Take the 2007 season for example. Even before the drop of the green flag at Daytona in February, it was common knowledge that Dale Earnhardt, Jr. was entering the final year of his contract with Dale Earnhardt, Inc. Add his contract situation to his purported feud with his stepmother Teresa Earnhardt, who owned the majority of DEI, and you had a wide variety of rumors as to what Dale Earnhardt Jr was going to do in 2008. From January to May, fans wondered where NASCAR's most popular driver was going to call his home.Some thought it was with Richard Childress Racing while others swore he was headed to Joe Gibbs Racing. Others thought he would join the now defunct Ginn Racing. In the end, Dale Earnhardt Jr signed to drive for Hendrick Motorsports. Therefore, Kyle Busch had to find a new home, and eventually signed with Joe Gibbs Racing.Silly season can begin as early as March in today's NASCAR. In 2008, Roush Fenway Racing driver Jamie McMurray found himself in the midst of silly season discussions. Following the race at Bristol in March, which is only the fifth race of the season that encompassed 36 races, McMurray's team had fallen outside the top 35 in owner's points. Immediately, there was speculation regarding his future. That did not end until late-summer when he and Jack Roush stated that McMurray would return to the organization in 2008.

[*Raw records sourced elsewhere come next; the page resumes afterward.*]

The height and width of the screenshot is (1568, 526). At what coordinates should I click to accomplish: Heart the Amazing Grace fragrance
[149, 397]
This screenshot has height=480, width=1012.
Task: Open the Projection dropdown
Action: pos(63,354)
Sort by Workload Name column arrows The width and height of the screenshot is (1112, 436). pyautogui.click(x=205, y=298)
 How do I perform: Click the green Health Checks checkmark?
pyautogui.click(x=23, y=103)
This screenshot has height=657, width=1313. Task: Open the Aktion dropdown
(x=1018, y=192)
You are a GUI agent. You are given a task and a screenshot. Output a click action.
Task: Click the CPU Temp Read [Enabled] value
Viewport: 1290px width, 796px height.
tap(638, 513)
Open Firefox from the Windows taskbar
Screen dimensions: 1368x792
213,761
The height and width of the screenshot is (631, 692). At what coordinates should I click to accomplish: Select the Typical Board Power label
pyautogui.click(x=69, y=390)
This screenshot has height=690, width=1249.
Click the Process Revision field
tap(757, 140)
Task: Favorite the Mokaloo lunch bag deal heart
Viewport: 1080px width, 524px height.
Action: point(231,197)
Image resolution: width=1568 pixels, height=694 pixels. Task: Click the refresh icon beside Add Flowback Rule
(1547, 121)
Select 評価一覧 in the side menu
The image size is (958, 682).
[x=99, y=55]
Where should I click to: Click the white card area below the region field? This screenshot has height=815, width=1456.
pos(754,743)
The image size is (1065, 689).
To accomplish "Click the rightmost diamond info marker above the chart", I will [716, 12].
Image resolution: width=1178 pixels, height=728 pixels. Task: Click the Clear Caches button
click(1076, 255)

By April,Tony Stewart and Ryan Newman dominated silly season headlines.They ended up leaving Joe Gibbs Racing and Penske Racing respectively and are now teammates at Stewart Haas Racing.Silly season never really ended in 2008. Due to sponsorship woes caused from the feeble economic conditions, many teams closed shop, while others merged with rival teams. In either case, hundreds of people were laid off. Following the 2008 season, DEI and Chip Ganassi Racing became Earnhardt Ganassi Racing, and they have yet to seal their 2009 driver lineup and sponsorship plans. Petty Enterprises merged with Gillett Evernham Motorsports, which meant that the 45 team is no more, and the 10 team may become a part-time effort.
Bobby Labonte left Petty Enterprises to join Hall of Fame Racing, which merged with Yates Racing. Due to the merger and other sponsorship dilemmas, the futures of David Gilliland and Travis Kvapil are unclear. Let us rewind back to the Gillett Evernham Motorsports soap opera. In December, team officials revealed their desire to replace Elliott Sadler with A.J. Allmendinger. Sadler threatened to sue the team, and they ultimately retracted their plans. Allmendinger may end up driving a partial schedule if sponsorship continues to lack within the organization.The bottom line is that silly season is no longer a season. It is now a way of life. It is unremitting in NASCAR, and unless you are firmly established with your team and your sponsor, no driver is immune from the drama that is NASCAR silly season.